Monday, November 17, 2014
4:00pm 310 Gates Hall

Abstract:

In this talk we will think about a variety of real world social networks that are comprised of nodes with interesting and diverse properties. We think about groups of nodes that share common features, and reason about group membership identification, diffusion in the network, and overall longevity and dynamics.

In the first part of this talk we have a social network of people and would like to know how to best identify members of an interesting but unlabeled group. Given a few exemplar members of the group how can the network be used to find the hidden remaining ones? This is the seed expansion problem in community detection, and a growing body of work has used seed expansion as a scalable means of detecting overlapping communities. We evaluate several variants of seed expansion and uncover subtle trade-offs between different approaches. We also explore topological properties of communities and seed sets that correlate with algorithm performance, and explain these empirical observations with theoretical ones.

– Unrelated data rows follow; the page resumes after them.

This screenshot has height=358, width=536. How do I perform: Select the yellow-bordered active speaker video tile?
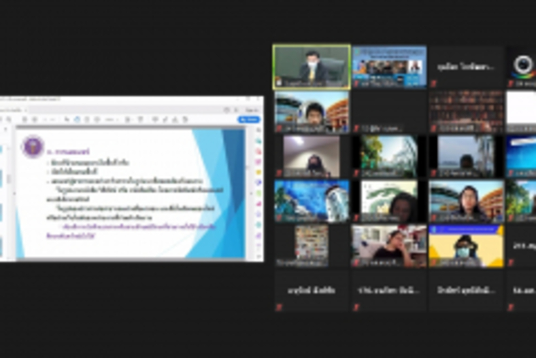(x=311, y=66)
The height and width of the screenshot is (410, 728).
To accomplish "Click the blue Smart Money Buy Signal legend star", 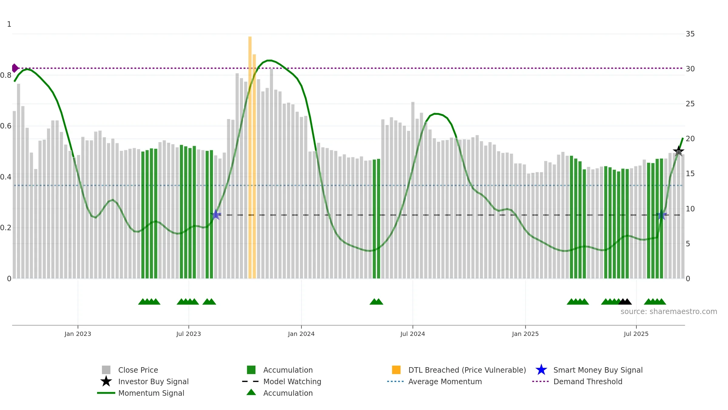I will click(x=541, y=370).
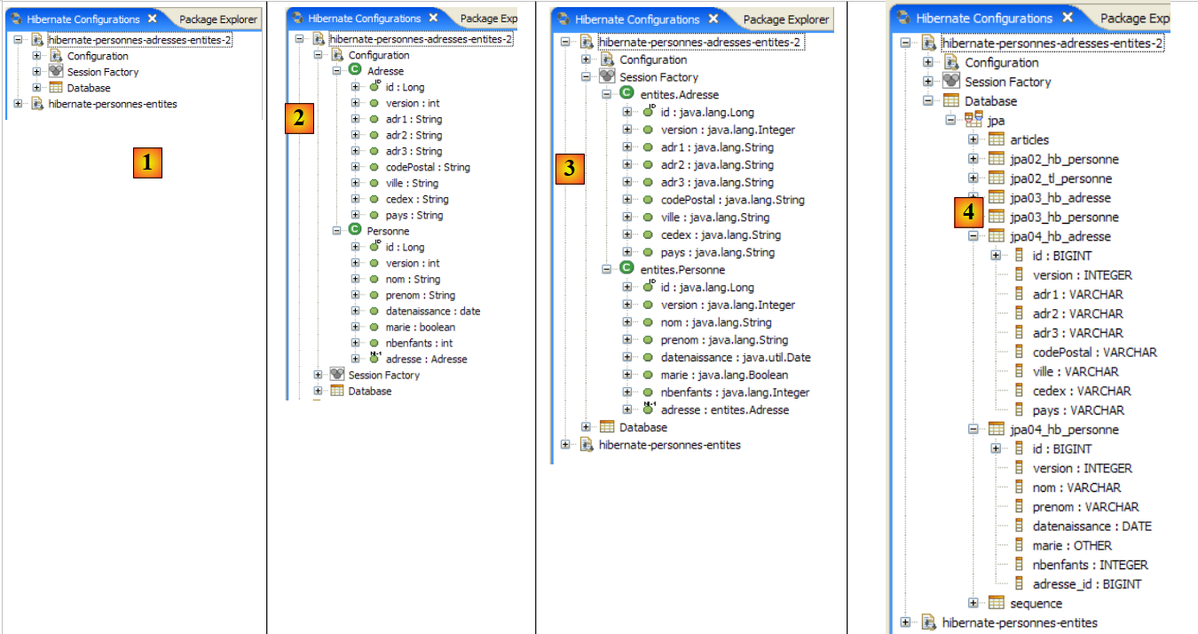Click the jpa schema icon
This screenshot has width=1198, height=634.
(x=973, y=121)
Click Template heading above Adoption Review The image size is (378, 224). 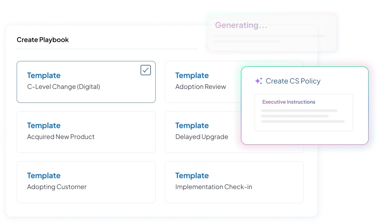(192, 76)
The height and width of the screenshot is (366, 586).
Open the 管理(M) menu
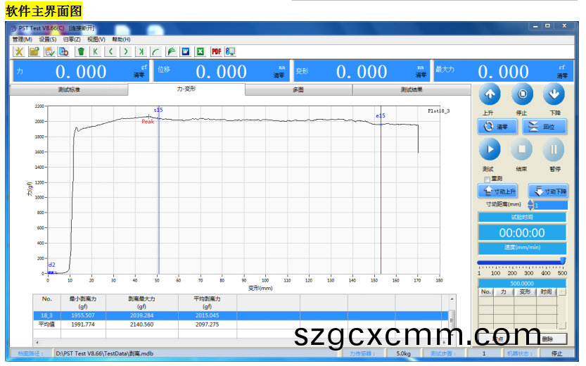tap(22, 39)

In the second part we will discuss another social network -- Facebook. Facebook Login is a global platform for app usage, and this work studies the lifecycles of a collection of popular Facebook Login apps. App users are groups of nodes that exist within this social ecosystem in a dynamic way. At the temporal level we develop a retention model that represents a user's tendency to continue using an app, and find that a very small parameter set characterizes this dynamic process. At the social level we organize apps along two fundamental axes -- popularity and sociality -- and show how a user's probability of adopting an app depends on properties of both the local network structure and the match between the user's attributes, their friends' attributes, and the dominant attributes within the app user population. We show how our models give rise to compact sets of features with strong performance in predicting the longevity of an app's success.